Krenv eo roched ar miliner.

Paka ra bep mintin eul laer.

Forte est la chemise du meunier,

Chaque matin elle attrape un voleur.

Ha pa rafe ar vilin nemed eur dro wenn,

Ar miliner-zo sur euz e grampouezenn.

Le moulin ne ferait qu'un petit tour,

que le meunier est sûr de sa crêpe.

Meuniers et moulins : une longue histoire et un savoir-faire traditionnel

Avant l'invention des moulins à meule, on écrasait le grain à l'aide d'un pilon et d'une pierre à moudre. Les moulins les plus anciens ont été retrouvés en Grèce et datent d'environ 500 av. JC. Les Romains auraient diffusé cette technique dans toute l'Europe mais les Celtes d'Armorique la connaissaient déjà sans doute avant l'arrivée des Romains car ils avaient des contacts commerciaux avec les peuplades méditerranéennes. Le métier de meunier ne date dons pas d'hier. Il a bien sûr subi de nombreuses évolutions au cours des siècles mais a toujours conservé cette tradition du savoir-faire transmis de générations en générations. Les premiers moteurs des moulins à meules ont été la force humaine et animale. Cependant les Sumériens savaient déjà utiliser la roue à eau et donc l'énergie hydraulique dès 3500av. JC.

Au PAYS DES ABERS - COTE DES LEGENDES (Bretagne-Finistère) ont essentiellement fonctionné des moulins à eau. L'eau entraînait la roue, horizontale (krufel) ou verticale (galegen, koazegel et koajel), qui elle-même faisait marcher un mécanisme qui faisait tourner la meule supérieure. En effet, seule une meule tournait et elles frottait alors contre celle du dessous, dite « dormante ». Il reste actuellement peu de meules encore en service. Elles ont peu à peu céder la place aux broyeurs à cylindres et au 19ème siècle les turbines sont venues renforcer l'action de la roue et de l'eau. Fin du 19ème, début du 20ème siècle ont été inventés les moteurs à vapeur d'abord, puis au fuel et le moulin est finalement devenu « minoterie » et le meunier « minotier ». (Minot est un mot breton qui signifie « farine de qualité »)
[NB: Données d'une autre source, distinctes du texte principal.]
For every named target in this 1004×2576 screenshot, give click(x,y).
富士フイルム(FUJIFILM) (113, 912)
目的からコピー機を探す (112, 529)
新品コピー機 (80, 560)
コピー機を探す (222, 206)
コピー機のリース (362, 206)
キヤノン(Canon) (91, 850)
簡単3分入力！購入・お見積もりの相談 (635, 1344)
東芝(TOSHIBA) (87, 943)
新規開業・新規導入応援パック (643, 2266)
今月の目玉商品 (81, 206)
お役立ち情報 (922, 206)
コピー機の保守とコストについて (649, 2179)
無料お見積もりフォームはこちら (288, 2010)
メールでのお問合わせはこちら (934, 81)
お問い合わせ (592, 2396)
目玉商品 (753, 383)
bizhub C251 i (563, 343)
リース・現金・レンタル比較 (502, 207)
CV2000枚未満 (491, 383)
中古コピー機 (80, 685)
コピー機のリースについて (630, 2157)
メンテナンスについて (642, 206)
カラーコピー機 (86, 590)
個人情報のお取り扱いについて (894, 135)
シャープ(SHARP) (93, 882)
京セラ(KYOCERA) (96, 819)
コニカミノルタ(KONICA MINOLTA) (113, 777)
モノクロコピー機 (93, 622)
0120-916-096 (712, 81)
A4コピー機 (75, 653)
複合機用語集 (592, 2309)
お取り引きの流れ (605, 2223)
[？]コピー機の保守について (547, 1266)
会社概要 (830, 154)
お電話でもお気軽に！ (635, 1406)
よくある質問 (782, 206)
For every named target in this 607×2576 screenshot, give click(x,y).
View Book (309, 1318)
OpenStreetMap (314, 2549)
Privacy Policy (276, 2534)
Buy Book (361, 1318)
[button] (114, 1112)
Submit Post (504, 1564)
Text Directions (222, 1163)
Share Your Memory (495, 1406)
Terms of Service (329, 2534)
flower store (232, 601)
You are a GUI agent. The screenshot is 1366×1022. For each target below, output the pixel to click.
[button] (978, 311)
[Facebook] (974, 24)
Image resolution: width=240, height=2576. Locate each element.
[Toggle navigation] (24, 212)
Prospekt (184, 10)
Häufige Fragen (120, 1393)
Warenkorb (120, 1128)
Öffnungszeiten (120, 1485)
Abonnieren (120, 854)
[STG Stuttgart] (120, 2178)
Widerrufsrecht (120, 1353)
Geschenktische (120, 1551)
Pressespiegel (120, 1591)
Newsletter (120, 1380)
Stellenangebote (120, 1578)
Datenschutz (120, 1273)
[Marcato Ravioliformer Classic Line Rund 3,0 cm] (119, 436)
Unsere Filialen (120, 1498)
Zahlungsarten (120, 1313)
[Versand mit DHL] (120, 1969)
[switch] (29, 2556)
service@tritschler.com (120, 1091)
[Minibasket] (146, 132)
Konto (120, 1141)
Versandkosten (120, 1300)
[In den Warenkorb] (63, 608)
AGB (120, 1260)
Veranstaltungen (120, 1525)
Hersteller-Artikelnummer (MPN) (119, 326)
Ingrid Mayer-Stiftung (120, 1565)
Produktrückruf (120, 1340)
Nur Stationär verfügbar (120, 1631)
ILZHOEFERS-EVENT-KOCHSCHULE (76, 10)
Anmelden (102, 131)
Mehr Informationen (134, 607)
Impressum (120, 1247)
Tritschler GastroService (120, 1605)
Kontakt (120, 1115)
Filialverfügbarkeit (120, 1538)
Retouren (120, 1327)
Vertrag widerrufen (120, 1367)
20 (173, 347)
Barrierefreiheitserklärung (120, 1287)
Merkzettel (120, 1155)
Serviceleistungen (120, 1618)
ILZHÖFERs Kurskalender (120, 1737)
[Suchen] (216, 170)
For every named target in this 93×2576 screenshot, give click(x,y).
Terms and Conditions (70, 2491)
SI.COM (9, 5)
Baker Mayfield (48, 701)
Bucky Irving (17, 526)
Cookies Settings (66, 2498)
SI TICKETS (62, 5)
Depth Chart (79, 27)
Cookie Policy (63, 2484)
Skolig al Louarn, Plouvien

Skolig al Louarn, littéralement « la petite école du renard » et en bon français « l'école buissonnière », vous invite à redécouvrir des aspects de notre culture : notre histoire ou comment l'Armorique est devenue Bretagne, nos origines à travers notamment la langue bretonne, le calendrier et les croix celtiques, la vie quotidienne du début du 20ème siècle avec plus de 1000 objets agricoles, un atelier de sabotier, la faune de nos campagne.

Si vous voulez en savoir plus sur les moulins, Skolig al Louarn vous propose également une exposition sur « les 159 moulins de l'Aber Benoît » et des maquettes pour comprendre comment ils fonctionnent. A la demande, une visite peut être organisée dans un des rares moulins du pays qui a conservé son mécanisme traditionnel intact et en état de marche. Les ouvrages « Regards d'enfants sur les moulins de l'Aber Benoît et de l'Aber Wrac'h » vous donneront tous les renseignements sur les moulins ayant existé sur les bassins des deux abers. Mais Skolig al Louarn, c'est aussi une bibliothèque de plus de 6000 références, en bref, un passage obligé pour tous ceux qui désirent mieux connaître le PAYS DES ABERS - COTE DES LEGENDES (Bretagne-Finistère).